Problem requirements
From the records below, print exactly the lines starting at the one containing "You are a GUI" and ending at the one containing "Viewport: 1415px width, 840px height.", ends included, and nothing else.

Excerpted data

************

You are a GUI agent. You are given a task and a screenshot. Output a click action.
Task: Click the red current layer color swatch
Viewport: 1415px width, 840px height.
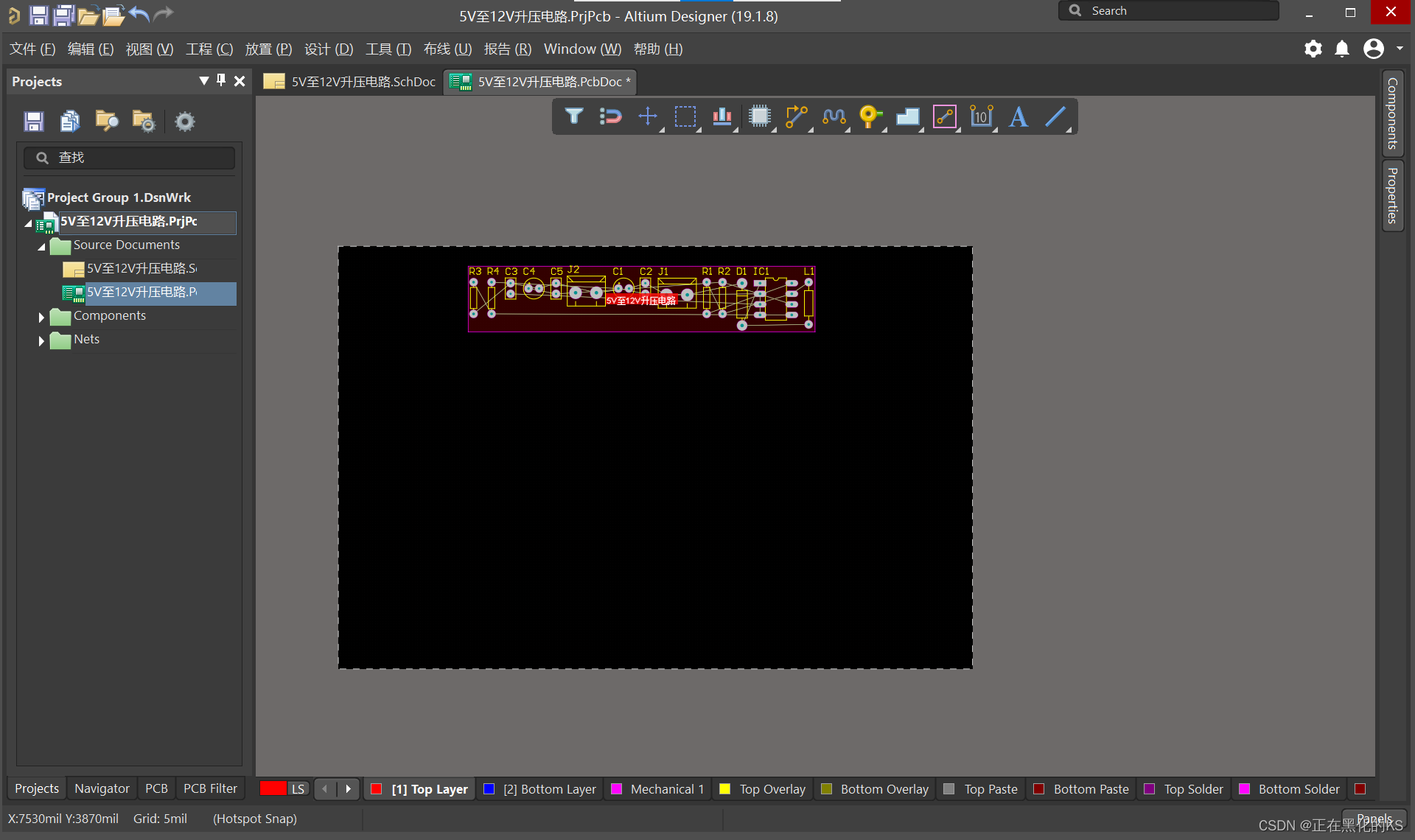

************

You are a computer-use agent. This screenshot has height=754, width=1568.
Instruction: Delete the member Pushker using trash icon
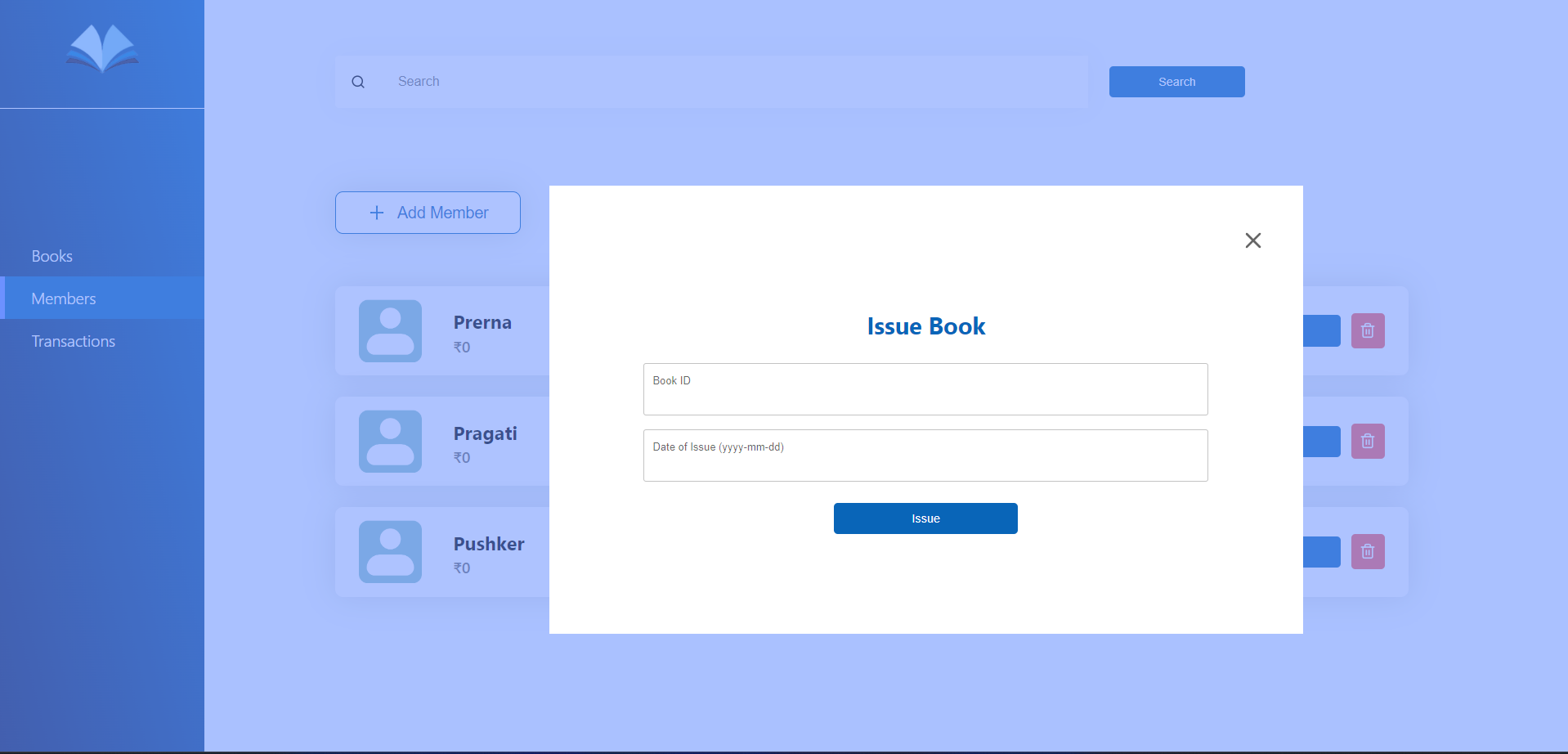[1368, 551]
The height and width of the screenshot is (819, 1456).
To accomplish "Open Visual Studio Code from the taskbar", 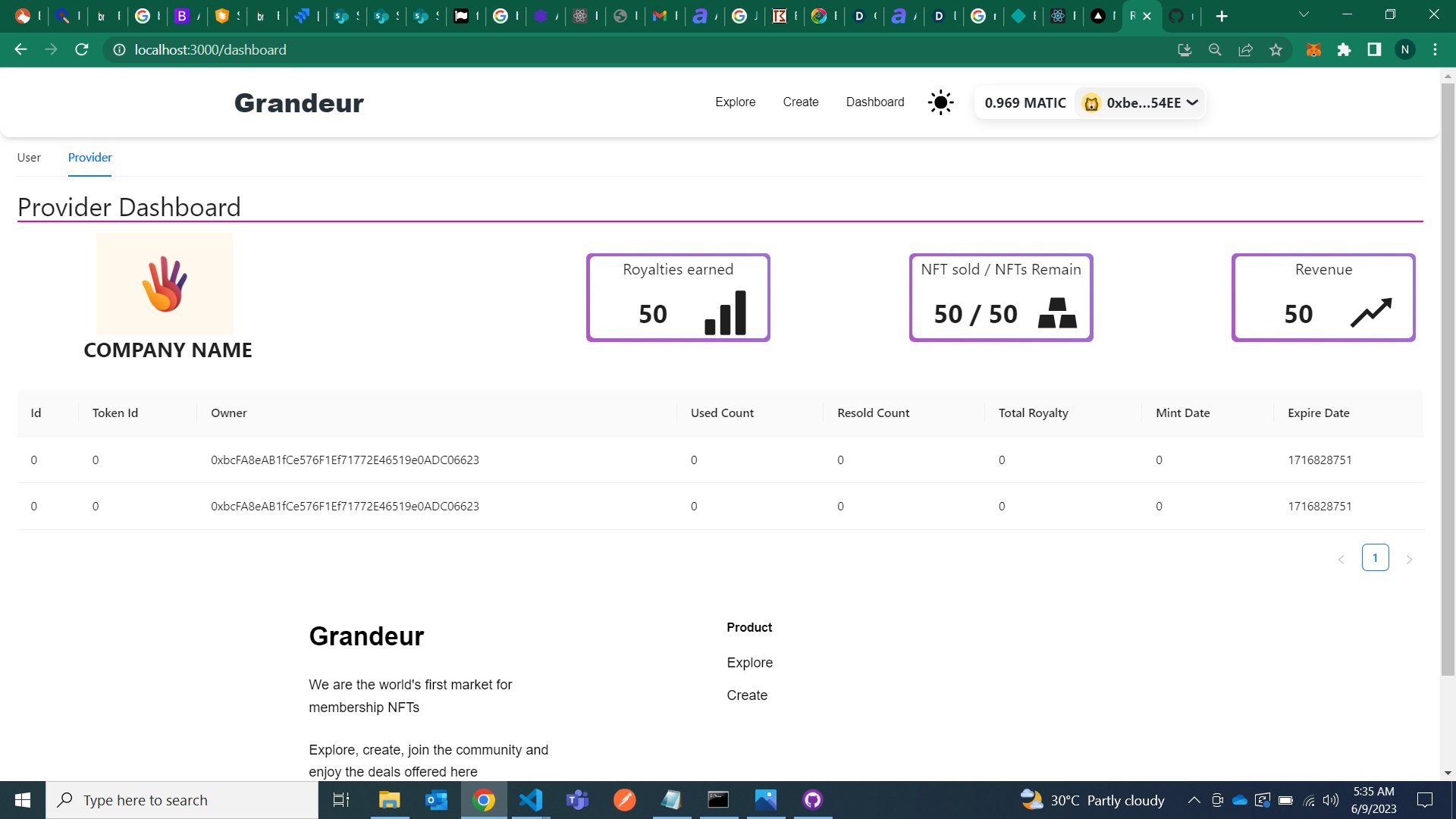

************

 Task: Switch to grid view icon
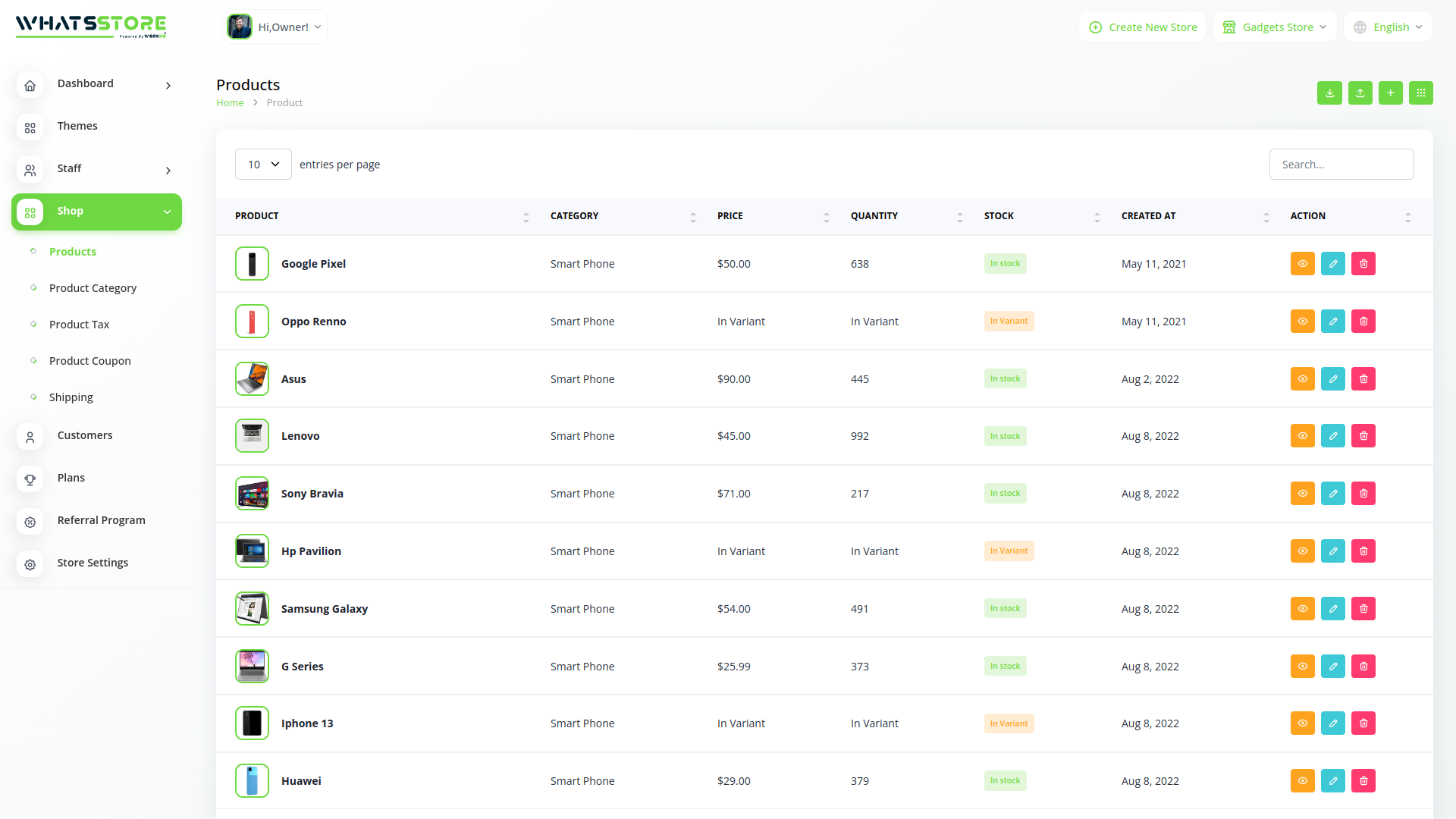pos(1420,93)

************

Solution
You are a GUI agent. You are given a task and a screenshot. Output a click action.
Task: Click the red current layer color swatch
Viewport: 1415px width, 840px height.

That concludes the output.